In the morning, my first thought was that the Russians had not taken Boryspil. That was good news. More followed. Footage of Russians tanks with their lids blown off popped up on Ukrainian Twitter and then a Russian attack helicopter, empty, winged by a Stinger or some such, and it was possible to think that the Ukrainians were going to give Putin’s heavy metal a bloody nose.

I took the Metro into town, and a city monstrously on edge punched me in the face like a bully. Ukraine has lived for too long under the smoking Kremlin volcano for its own good, and the sick-think across government and society was nigh-on universal: The Russians will not invade, it doesn’t make sense, they don’t have enough troops, yada, yada. I believed it too.

So when Putin did roll the tanks, the despair of ordinary Ukrainians was all the more stark. On the Metro you could see anxiety scribbled on people’s faces, a mom slapping her kid who was doing no wrong, an old lady mystified while her daughter barked into her phone at a third party, tough men in combat uniform surging in and out of the Metro carriages as if there was a war on. Which, of course, there was.

Out of the Metro I wandered into a shop just to buy a bottle of cold tea. In front of me was an older man and, I presume, his wife. The old guy bought 10 packets of the same cigarettes and nothing else, his unique vice on vulgar display to the world. The woman snapped up every saveloy in the shop, anxiety-buying extra sausages. It was funny, but it was not amusing.

As the day wore on, Kyiv emptied of people and the news got bleaker and bleaker. Dozens of Russian helicopters were seen over the Antonov Air Base nearly 20 miles north of the city. One was shot down, the Ukrainians said. And the others? There was some kind of battle. Who had control of the air base? We kept on asking the Ukrainians the same question, hour after hour. The silence meant that the answer was not good. Eventually, they confirmed that the Russians had control. The Kremlin’s boots were on the ground and not so far from the capital on the very first day, though as of this writing the Ukrainians are still contesting the air base.

Then reports came through that the Russians and/or their Belarusian pals were knocking the Ukrainian forces out of Chernobyl, the poison factory that did it for the Soviet Union. Across the whole country, the news was grim, attacks on Odessa, Kharkiv, a punching through the old lines in Donetsk and Luhansk. The Russian bully was giving the Ukrainian weakling a proper thumping.

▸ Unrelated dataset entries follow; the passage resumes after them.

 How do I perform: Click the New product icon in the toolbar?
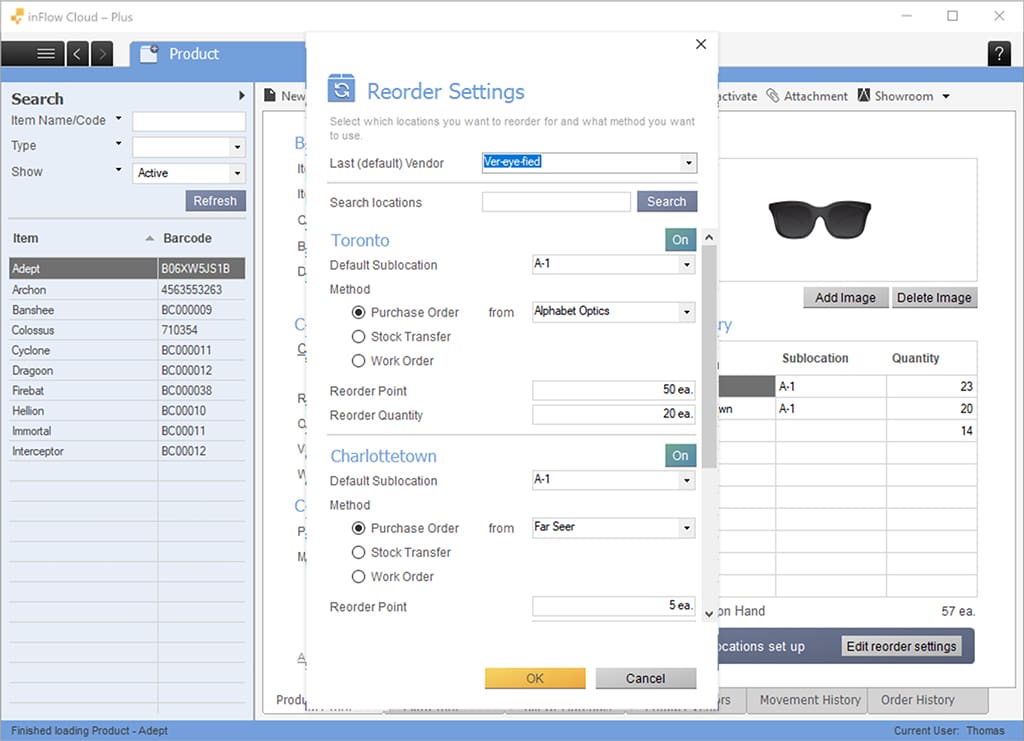[268, 95]
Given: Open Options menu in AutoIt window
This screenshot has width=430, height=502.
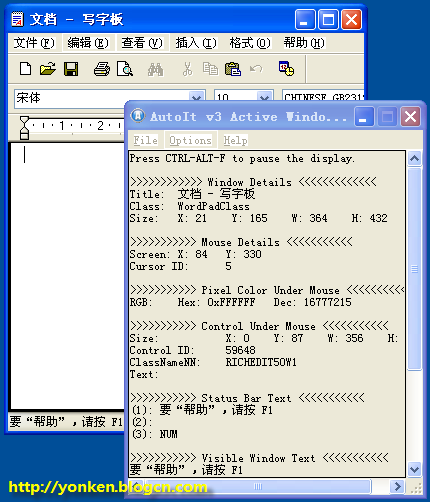Looking at the screenshot, I should [190, 140].
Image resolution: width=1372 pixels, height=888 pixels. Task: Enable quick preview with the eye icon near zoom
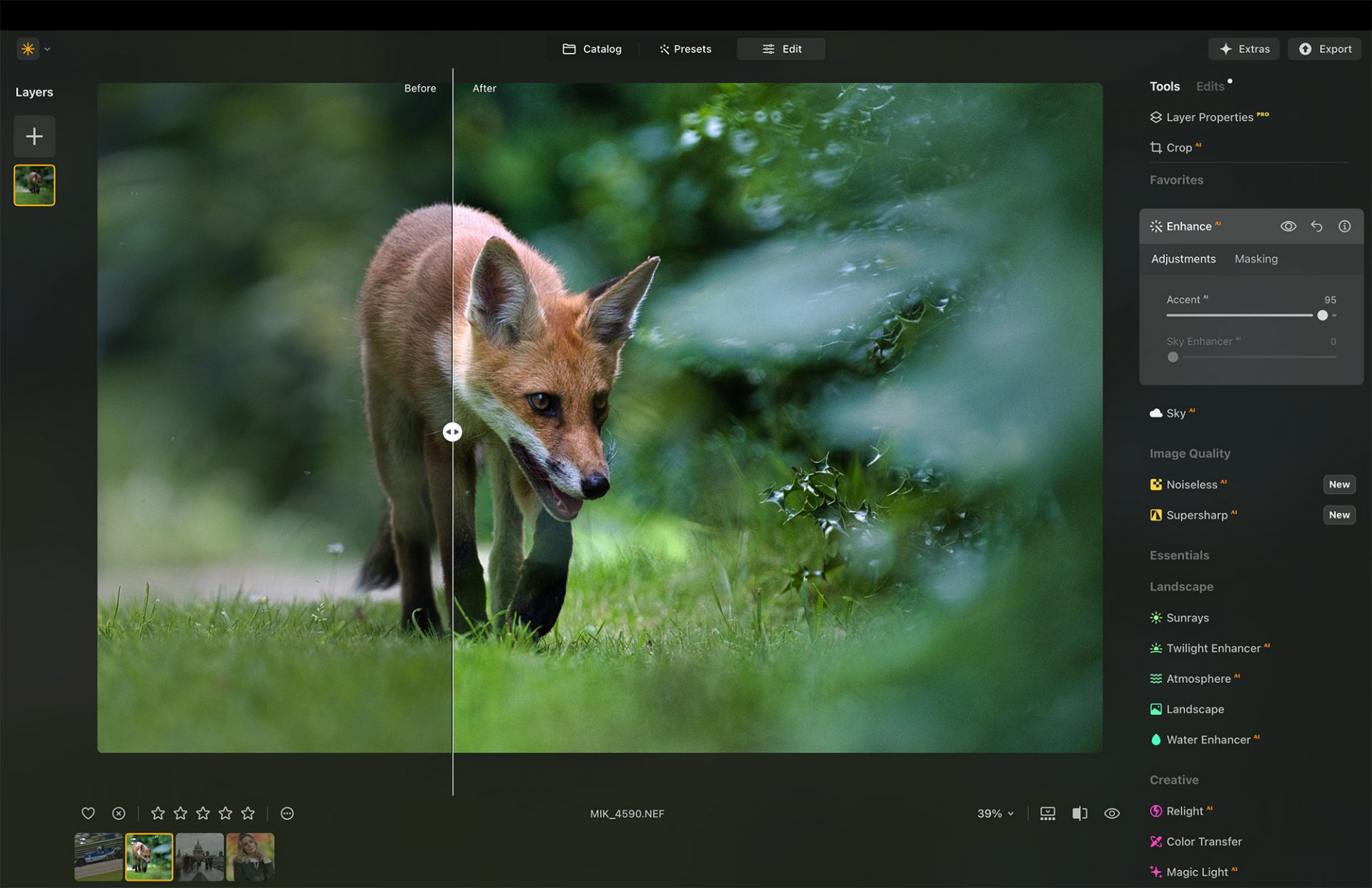(1111, 813)
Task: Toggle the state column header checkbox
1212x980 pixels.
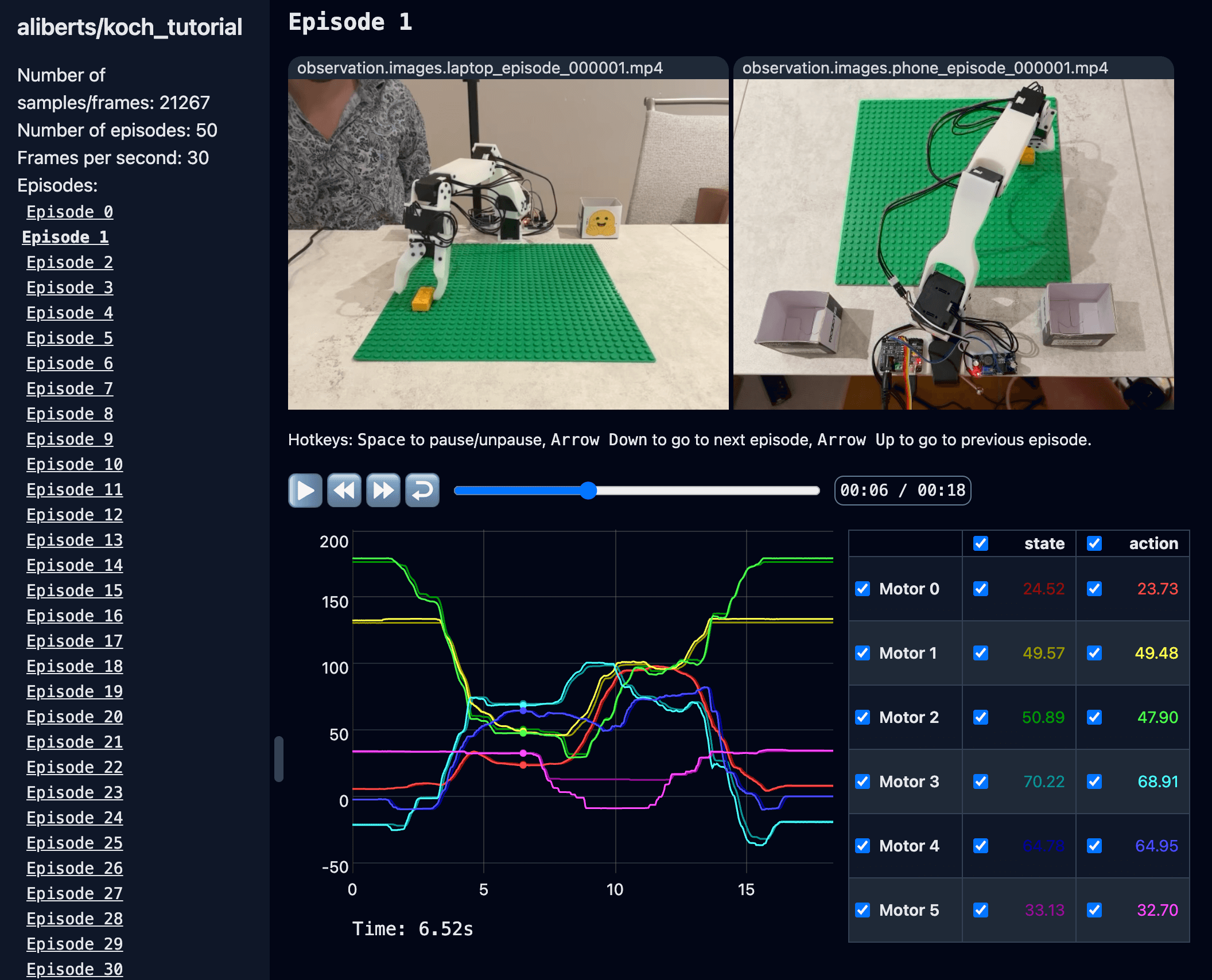Action: [x=981, y=543]
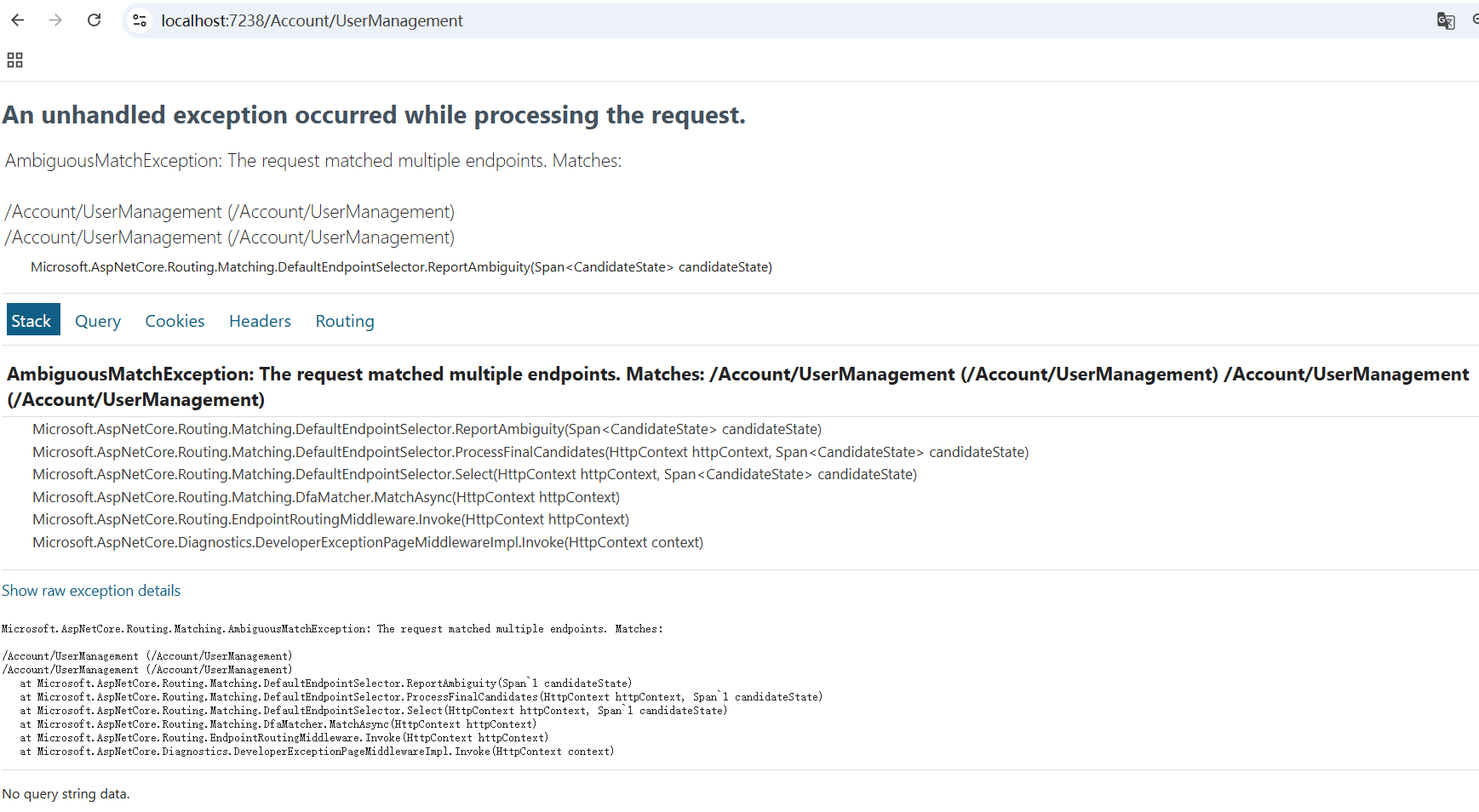Open the apps grid icon below toolbar
Viewport: 1479px width, 812px height.
(x=14, y=60)
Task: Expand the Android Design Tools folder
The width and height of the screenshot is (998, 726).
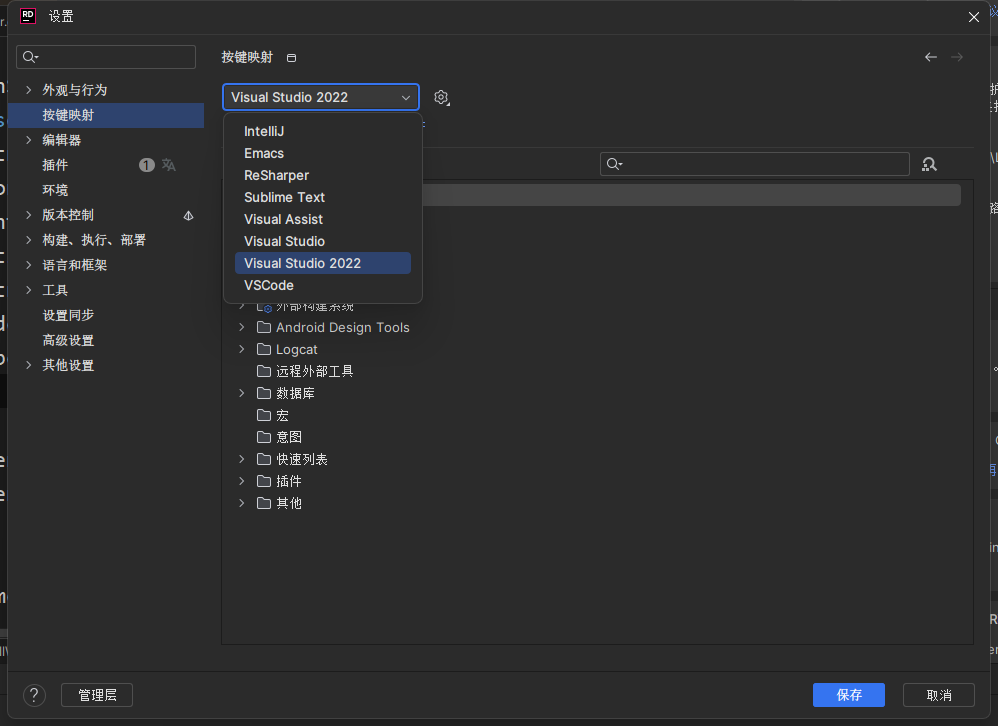Action: (x=240, y=327)
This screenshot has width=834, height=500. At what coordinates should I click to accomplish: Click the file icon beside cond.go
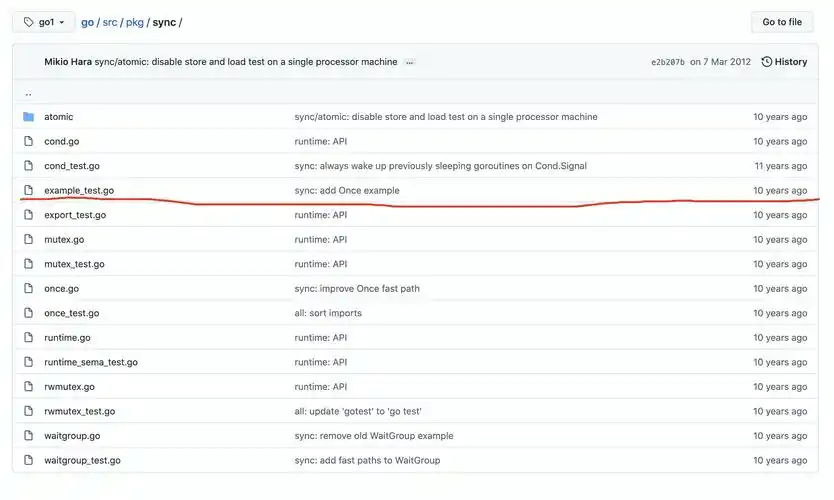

In the middle of this, I phoned my pal, Semyon Gluzman, the first Soviet psychiatrist to blow the whistle on the state’s abuse of psychiatry and so a gulag prisoner for 10 years. Having watched Putin’s belligerent speech in front of the vegetables in his National Security Council, I challenged Gluzman to defend his position, that Putin was not mad. Gluzman replied: “He is not mad. He is like his friend, Hitler.”

That’s what the man said.

All is not lost. No one expects the Ukrainians to beat Putin’s military. The issue is if they linger for as long as possible, driving up the zinc coffin count to levels not seen since Brezhnev’s insane assault on Afghanistan, then there will be trouble for the master of the Kremlin. Likewise, if the West hits Putin’s proxies with effective sanctions effectively enforced, then that will hurt him too. So badly, he could fall.

The fear is that neither wedge of the vice will snap properly. The president of Ukraine is a comedy actor manque. The West and especially the authorities who run Londongrad fear effective sanctions, lest the price of property in Chelsea and Westminster starts collapsing, big time.

So the most likely outcome at the time of writing is that Putin gets to kill several thousand Ukrainians to cement his rule and the Zelenskyy government will fall to some ghastly proxy. I hope that it is not going to happen but, as someone who has been calling out Putin as a career psychopath since I investigated the Moscow apartment bombs in 1999 and war crimes in Chechnya in 2000, I am beginning to work out how to get out of Russian-controlled Kyiv in a hurry.

I hope to God I am wrong. I fear I may be right.